### Kutipan
^^^^^^^^

Belakangan Rafat membantah isi perjanjiannya dengan Century. Dalam wawancara khusus dengan Tempo akhir tahun lalu, dia mengatakan perjanjian itu tidak pernah efektif karena Bank Century tidak pernah menyetorkan aset. ”Lagi pula Bank Indonesia tidak pernah menyetujui perjanjian itu,” katanya.

Duit jaminan yang ditempatkan Rafat di Bank Dresdner itulah yang menjadi bahan sengketa. Saling klaim berawal ketika Tarquin Limited, perusahaan yang beralamat di Cayman Islands, mengaku berhak mendapatkan deposito itu. Perusahaan ini membawa bukti security assignment agreement yang dibuat dengan Telltop pada 15 Maret 2006. Perjanjian menyebutkan Telltop memberikan jaminan atas dana yang ditempatkan Rafat di Dresdner.

Klaim diajukan perusahaan ke Bank Dresdner pada 17 Maret 2009. Untuk deposito yang sama, pada 9 Februari, Bank Century mengajukan klaim serupa. Diwakili kuasa hukumnya, Pradjoto & Associates, Bank Century membawa berkas asset management agreement (AMA) yang telah diteken Rafat lewat Telltop pada 17 Februari 2006.

Kemudian pengadilan Zurich mengeluarkan penetapan atas petisi Dresdner pada 24 April 2009. Pertama, Tarquin telah menunjuk kuasa hukum. Kedua, Tarquin, Bank Century, dan Telltop sebagai responden memiliki kesempatan untuk mengajukan klaim atas status deposito tersebut.

Ketiga, kepada tiga responden tersebut diberikan waktu 20 hari sejak tanggal penetapan pada 13 Mei 2009 agar mengajukan pembelaan secara tertulis. Dalam pembelaan itu, masing-masing diminta mengajukan secara terperinci dasar klaim atas deposito itu dengan melampirkan bukti dokumen.

Alih-alih menyiapkan dengan cepat aneka dokumen, menurut sumber Tempo di pemerintahan, Bank Century justru tak melakukan apa pun. Dari laporan investigasi auditor independen KPMG yang dirilis pada 29 Maret 2010, disebutkan direksi Bank Century tidak memenuhi sejumlah syarat yang diminta pengadilan Zurich. Pradjoto, selaku kuasa hukum, melewatkan begitu saja 20 hari waktu yang diberikan pengadilan.

^^^^^^^^

### Data Tersedia
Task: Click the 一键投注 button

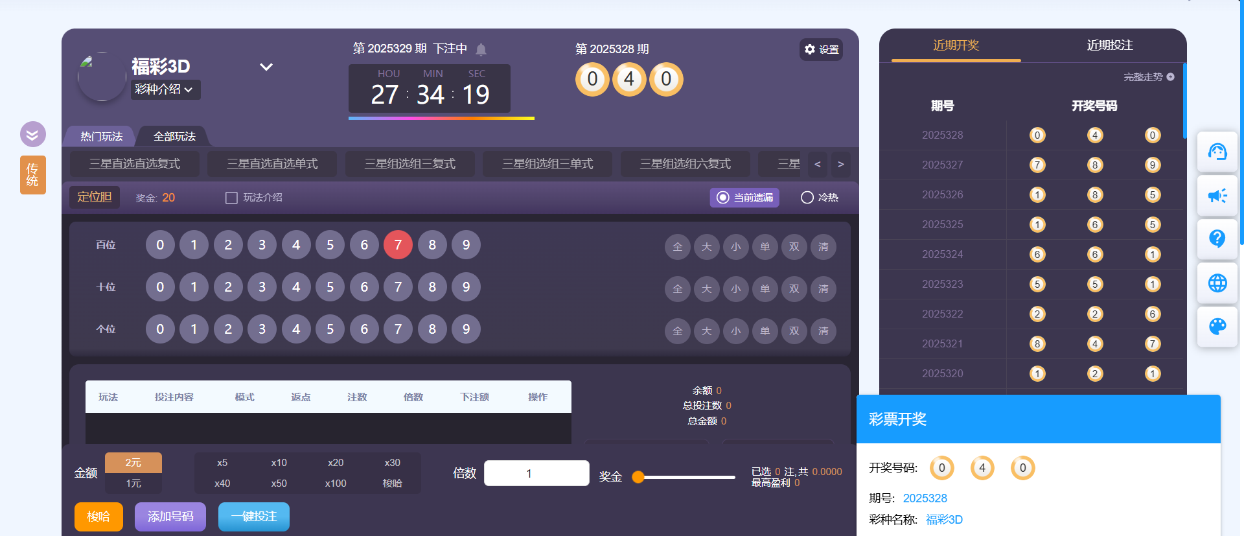Action: (253, 517)
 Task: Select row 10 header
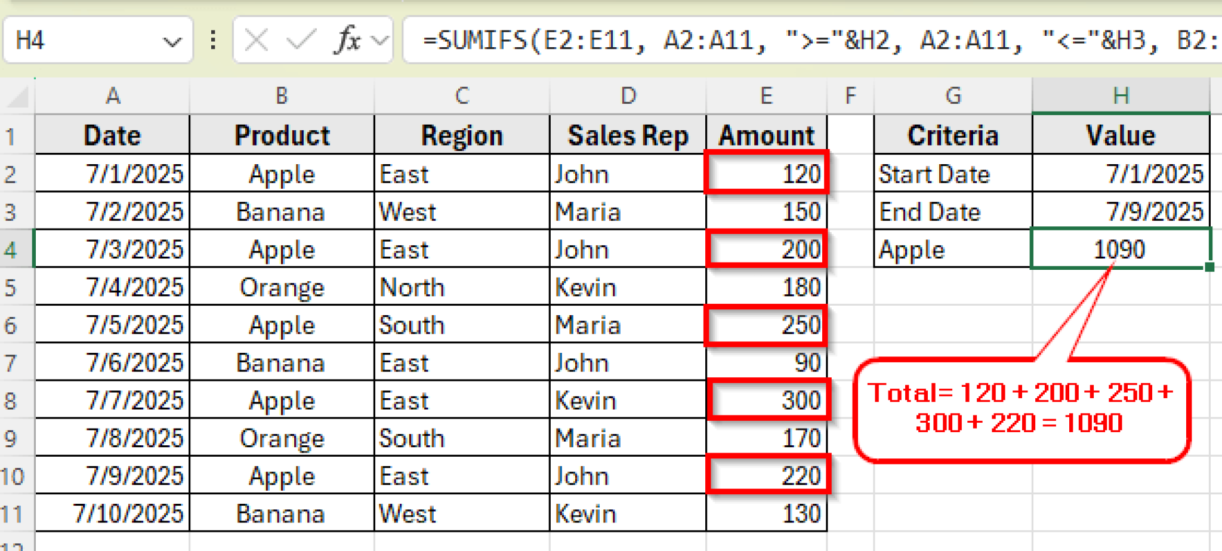click(13, 476)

^^^^^^^^

### Yang Diminta
Tuliskan lanjutan kutipan tentang sengketa deposito Rafat di Bank Dresdner, mulai setelah kalimat terakhir yang ditampilkan. Baris-baris data itu tidak dipakai sama sekali di sini.

### Hasil Latihan
Langkah itu tentunya sangat merugikan Bank Century. Sebab, dengan tidak memenuhi permintaan pengadilan, kesempatan bank ini mengajukan klaim telah hilang. ”Bisa-bisa deposito itu lenyap begitu saja,” ujar sumber tadi.

Selain mengungkap keengganan Century memperjuangkan deposito itu, KPMG mendapatkan sebuah temuan penting. Menurut laporan itu, telah terjadi tiga pencairan dana deposito Telltop yang semula berjumlah US$ 220 juta. Pengambilan pertama dilakukan pada 25 Maret 2008 sebesar US$ 38,14 juta oleh pihak yang tidak diketahui. Pada tanggal yang sama juga cair US$ 1,857 juta yang diterima Arlington Assets Investment Limited. Perusahaan yang juga milik Rafat ini kembali menerima US$ 25 juta pada 6 Juni 2008.

Sekretaris perusahaan Bank Mutiara Rohan Hafaz menolak berkomentar tentang tudingan perusahaannya tak serius mengurus aset di Swiss itu. ”Silakan tanya ke Pradjoto, kuasa hukum kami,” katanya. ”Mereka yang berwenang menjelaskan soal proses hukum itu.”

Pradjoto, yang dihubungi pada Kamis pekan lalu, menolak berkomentar tentang hal ini. Hanya Mahareksha Singh Dillon, yang bersedia mewakili kantor hukum Pradjoto, memberikan pernyataan. Ia menolak tudingan bahwa kantornya lalai. Dia mengatakan kliennya memang tidak memberi kuasa untuk mengurus aset di luar negeri. ”Menurut direksi Century, itu kewenangan tim bersama pemerintah,” ujarnya.

Wakil Jaksa Agung Darmono tetap melihat kejanggalan pada kelambanan direksi Century untuk mengurus dana jumbo itu. Dia mengatakan telah meminta Jaksa Agung Muda Tindak Pidana Khusus untuk meneliti kemungkinan adanya pelanggaran pidana dalam kasus ini. ”Kalau terbukti melanggar, akan kami tindak,” ujarnya.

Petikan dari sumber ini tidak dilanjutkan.